For coating, a vacuum installation was used, which includes a vacuum chamber with a volume of 24 m ³ and two magnetron sprays with a target size of 1300 × 100 mm. The chamber contains infrared heaters, a mechanism for moving the atomizer, as well as instrumentation. The target is made of an alloy based on indium containing 95 wt.% Indium and 5 wt.% Tin. Magnetrons are mounted to move parallel to the substrate. The pump system provides the pumping of air from the chamber to a pressure of (2 ÷ 4) × 10 ^-5 mm. Hg. A mixture of 20% oxygen and 80% high purity argon gas is used as the working medium during coating spraying. The working gas pressure is set equal to (1 ÷ 3) × 10 ^-3 mm Hg. A voltage of 310-320 V is supplied to the magnetron. A discharge current of 6.4-6.6 A (2.1 kW) is set. The magnetron is switched on at a speed of 0.015 m / s, and indium and tin oxides are sprayed. Oxides appear during the deposition process due to oxidation by oxygen of the working atmosphere. The process is controlled by two parameters

- electrical resistance and light transmission. The sensors of the resistance meter are placed on the sample - witness. It is located in the immediate vicinity of the substrate and goes through all stages of processing, as well as the main substrate. The criterion for completing the deposition of the transition layer is its resistance at the level of 200 ÷ 600 Ohm / cm ² , and the light transmission is 87%. Heat treatment is carried out at a temperature of 200 to 250 ° C until a transition layer is created. The criterion for the appearance of such a layer is to stop the change in electrical resistance (ΔR = 0). The transition layer is a polycrystalline structure and provides a transition from the amorphous structure of the substrate to the polycrystalline structure of the conductive coating film. The next coating layer with a thickness of 20-50 nm is applied to the formed transition layer, which is necessary for the growth of the crystalline phase in the film during subsequent heat treatment. Moreover, the number of cycles (spraying + heat treatment) is selected depending on the required parameters of electrical conductivity and light transmission. The more layers in the coating, the better its conductivity, but less light transmission. When heat-treating the main layers, the criterion of layer readiness is the same as when heat-treating the transition layer.

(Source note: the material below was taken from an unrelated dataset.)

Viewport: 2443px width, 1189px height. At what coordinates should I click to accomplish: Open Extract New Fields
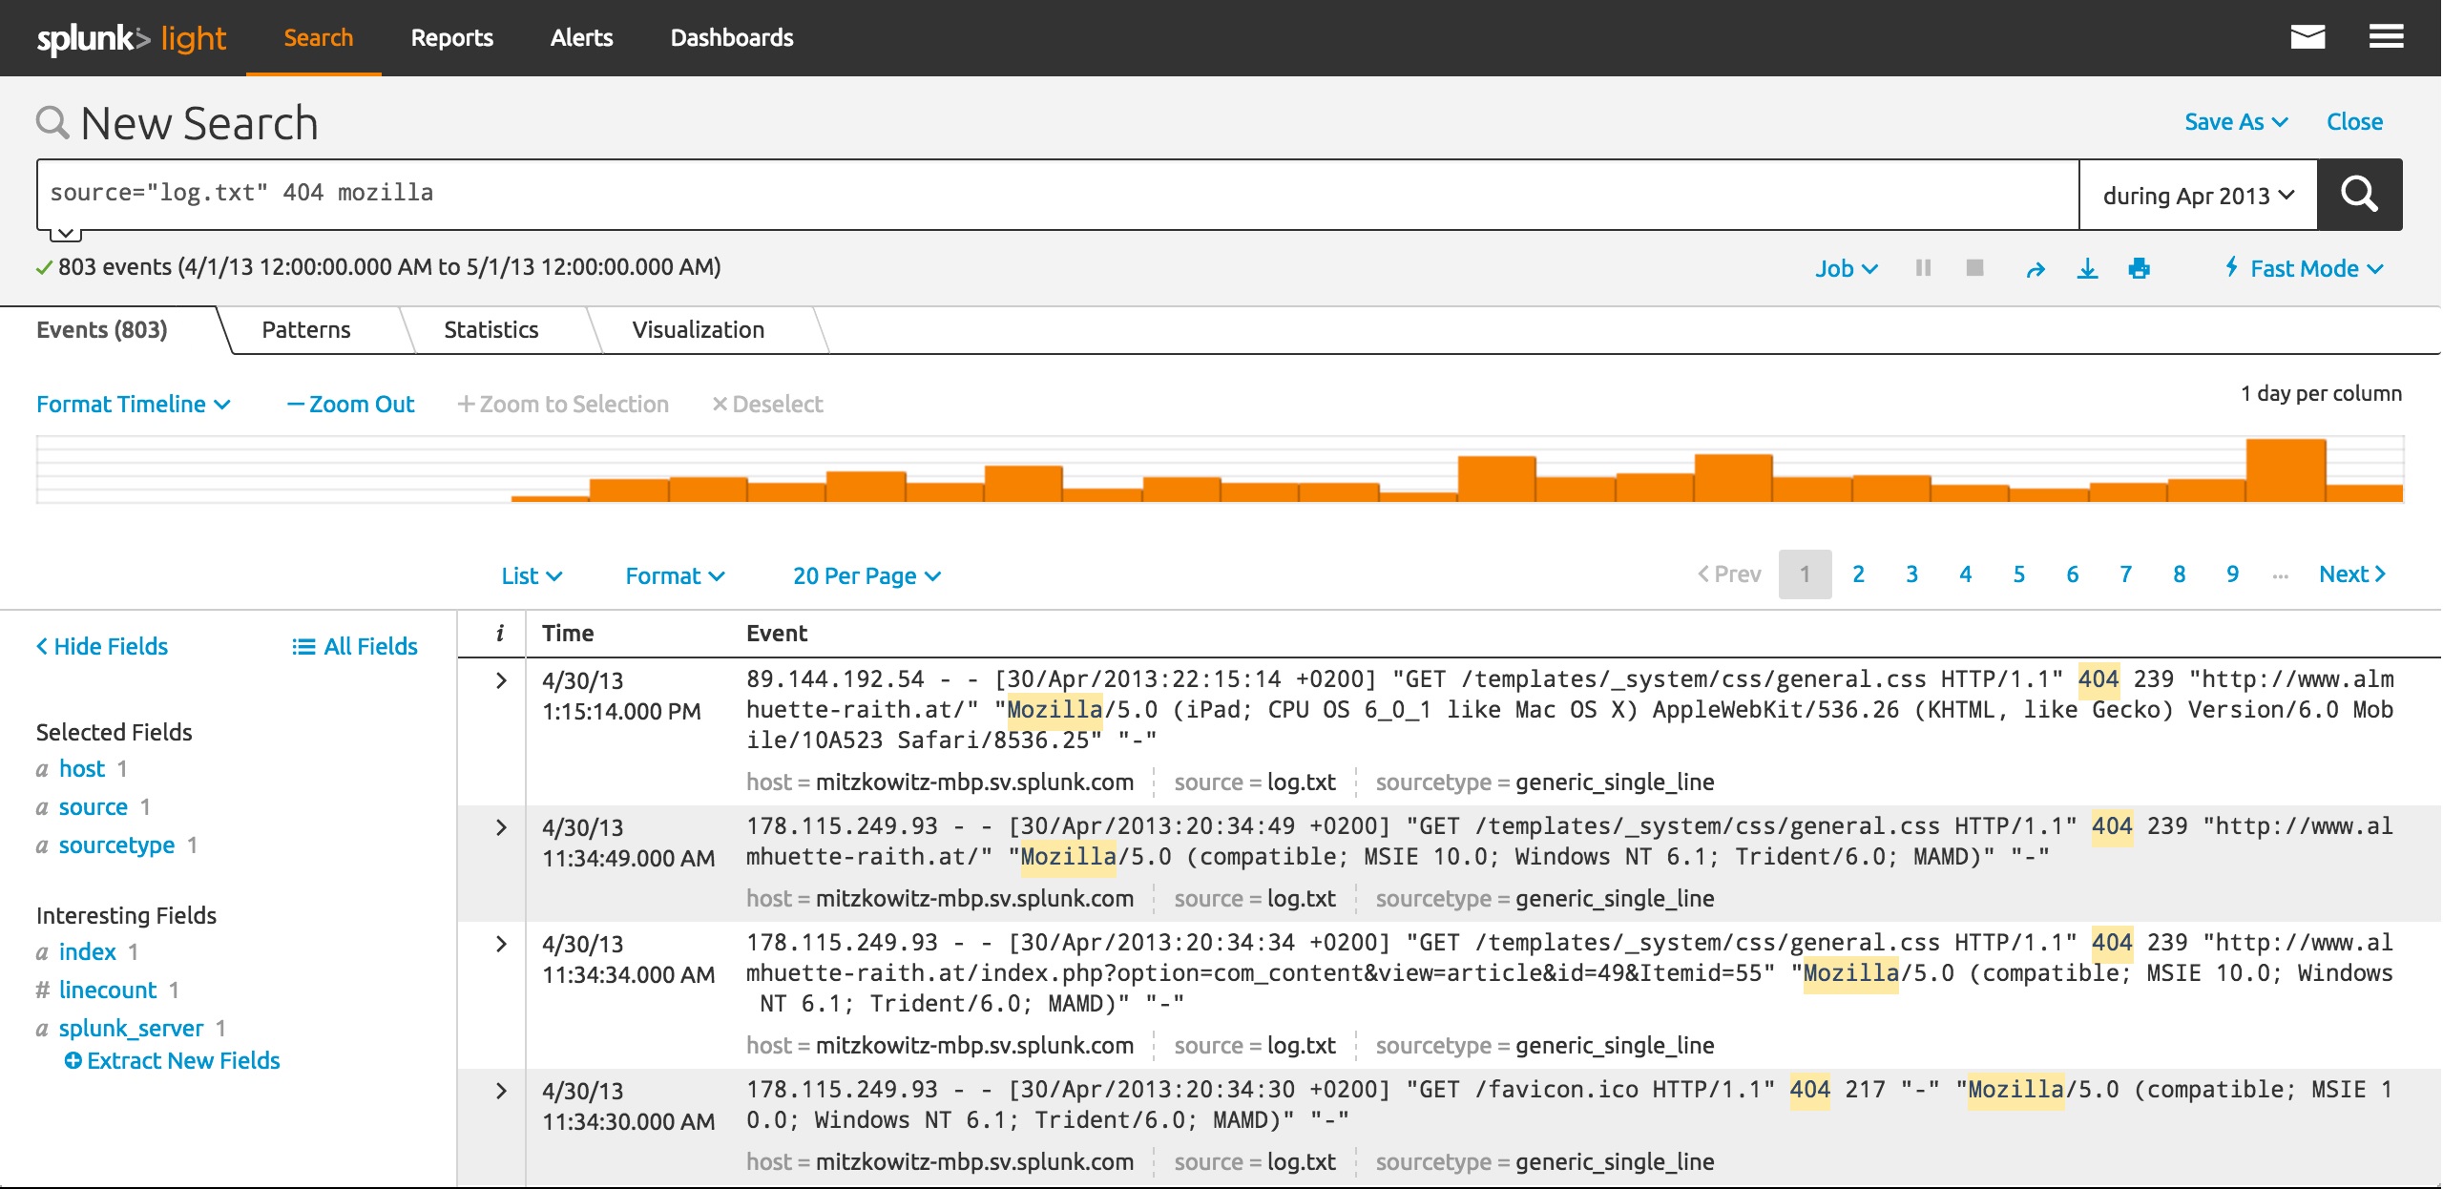[x=181, y=1060]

The sequential execution of three cycles of “spraying + heat treatment” allows us to ensure the value of the electrical resistivity of the coating ρ = 9 Ohm / cm with a light transmission of 81%.

Claims (5)

1. A protective optically transparent electromagnetic screen for display devices, in particular for monitors, consisting of glass and an optically transparent conductive coating based on indium oxide, characterized in that the coating is obtained by magnetron sputtering and deposition on a heated glass substrate and is made in a thickness of 100-200 nm , with a specific electrical resistance of not more than 10 Ohm / cm ² , with a transmittance of light in the visible part of the spectrum of more than 80% and with an attenuation coefficient of spurious electromagnetic radiation of at least 40 dB. 2. The protective screen according to claim 1, characterized in that it contains an optically transparent conductive coating based on indium oxide with a thickness of 150 nm. 3. The protective screen according to claim 1, characterized in that it contains an optically transparent conductive coating based on indium oxide with a specific electrical resistance of less than 3 Ohm / cm ² . 4. The protective screen according to claim 1, characterized in that it contains an optically transparent conductive coating based on indium oxide, located on the outside of the screen. 5. The protective screen according to claim 1, characterized in that it is made with the possibility of heating the monitor during operation in cold climatic conditions.